时间: 2020-03-18    进入日语论坛
核心提示:二 岩松は、音吉の寝床に腹這《はらば》いになって、そっと墨を磨《す》っていた。今夜は、男たちも女たちもくたくたに疲れて眠
(单词翻译:双击或拖选)
 岩松は、音吉の寝床に腹這《はらば》いになって、そっと墨を磨《す》っていた。今夜は、男たちも女たちもくたくたに疲れて眠っている。いつもより大きないびきが、あちこちの幕越しに聞こえてくる。男たちは昨夜夜中に漁に出かけ、午後になって帰って来た。まれに見る大きな鯨《くじら》を仕とめて来た。その鯨の処理で、男も女も忙しかった。他の家の者たちも手伝いに来た。アー・ダンクも白い歯を見せて機嫌《きげん》よく笑っていたし、ヘイ・アイブもまたいつもより明るい笑顔を絶やさずに仕事をしていた。

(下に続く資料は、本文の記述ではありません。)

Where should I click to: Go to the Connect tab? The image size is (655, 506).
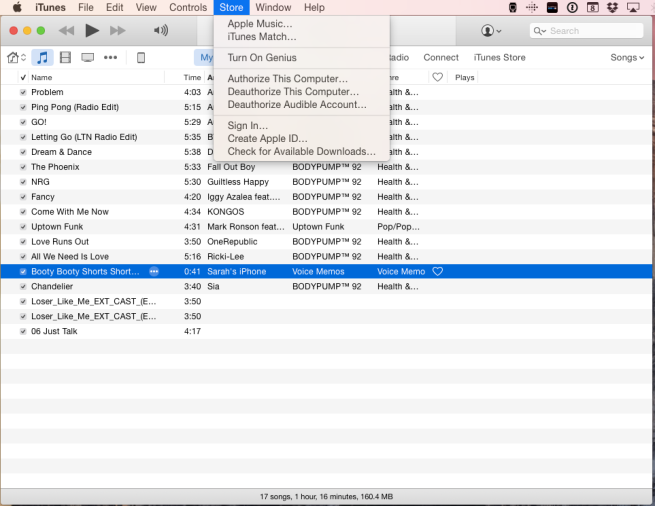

遅い夕食が終わると、男たちは死んだように眠りはじめた。岩松が案ずるようなことは、何一つ起こらなかった。が、岩松は内心ひやひやしていた。男たちの留守中、懸硯《かけすずり》の中から半紙と筆と墨硯を盗み出したことが、いつ発覚するか、わからないのだ。昼間のことを思うと、思い出しても冷や汗が出る。音吉と久吉を竹馬に乗せ、女子供たちを外に誘い出させた。竹馬を見た者は誰もいない。家の中にいた女たちから年寄りまで、外に出て眺《なが》め興じた。子供たちは興奮して、大声で騒いだ。他の家々からも駈《か》け集まった。その間に、岩松は素早く盗み出したのだ。そして音吉の寝床にそれらを隠したのだ。三段ベッドになっているその一番上に、音吉の寝床はある。そこが格好の隠し場であった。そこまで目の届く大男はいない。
(万事うまくいった)
そう思って梯子《はしご》から降りかけた時、アー・ダンクの妻ヘイ・アイブが梯子の下に立って、岩松を見上げていた。
(しまった!)
岩松は見られたと思った。が、つとめて平然と梯子を降りた。ヘイ・アイブは、いつもの深い眠りから覚めたようなまなざしを岩松に向けたまま、身動きもしない。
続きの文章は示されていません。